# Schooling Show Attire?



## rider4life422

Our schooling shows are full attire, coat, shirt and collar, belt, breeches, tall boots, helmet. I would get a shirt, I know in florida they tend to wave coats in the summer due to the heat and you wouldn't want to get stuck without a shirt. Can you buy used? There are a few consignment shops by me where I get all my things.


----------



## upnover

EBAY! i've gotten some really really nice show clothes at a fraction of the cost.

Are you riding with a trainer? I'd ask her or someone who goes to schooling shows what is typical there. Shows vary in different locations. Our shows are almost A shows minus the braids. (long sleeved show shirts, jackets, etc). But most of the people who go to the schooling shows here also show regularly on the A circuit. My friend who rides in another state says it's ok to wear polos. There's a HUGE difference there between their schooling shows and rated shows.
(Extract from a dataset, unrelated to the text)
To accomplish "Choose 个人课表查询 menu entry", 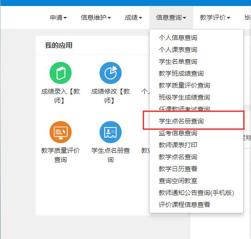I will click(178, 50).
So i'd ask around.


----------



## EquitationStar

If you're going to wear a show coat you need to buy a proper show shirt as well. But for schooling shows it should be totally fine if you wear a solid coloured (no bright colours also. Stick to white/black/navy etc.) polo shirt tucked into your breeches with a dark brown belt. You should ask your trainer about appropriate attire as many trainers also have a preference on what they expect their students to wear.


----------



## StormyBlues

At our schooling show, it is polo shirt, tall boots, black belt, balck helmet, and black gloves. you don't need a coat!


----------



## PoptartShop

I have a schooling show tomorrow, & I am not getting TOO dressed up. On May 31st, I have a competition at another barn (I just joined the adv. showteam), but that's a real big show where you need to get all dressed up...
but at my barn, the schooling shows? Nope; you don't really have to go all out. Tails don't need to be braided, no special grooming (well, if you wanna you can lol), tan breeches, polo shirt (has to be white), jacket isn't really necessary, & make sure your boots are clean. You can wear your half-chaps if you wish, tall boots aren't required.
But not every barn is the same, so it just depends.  I wouldn't go all out, though, just for a schooling show.


----------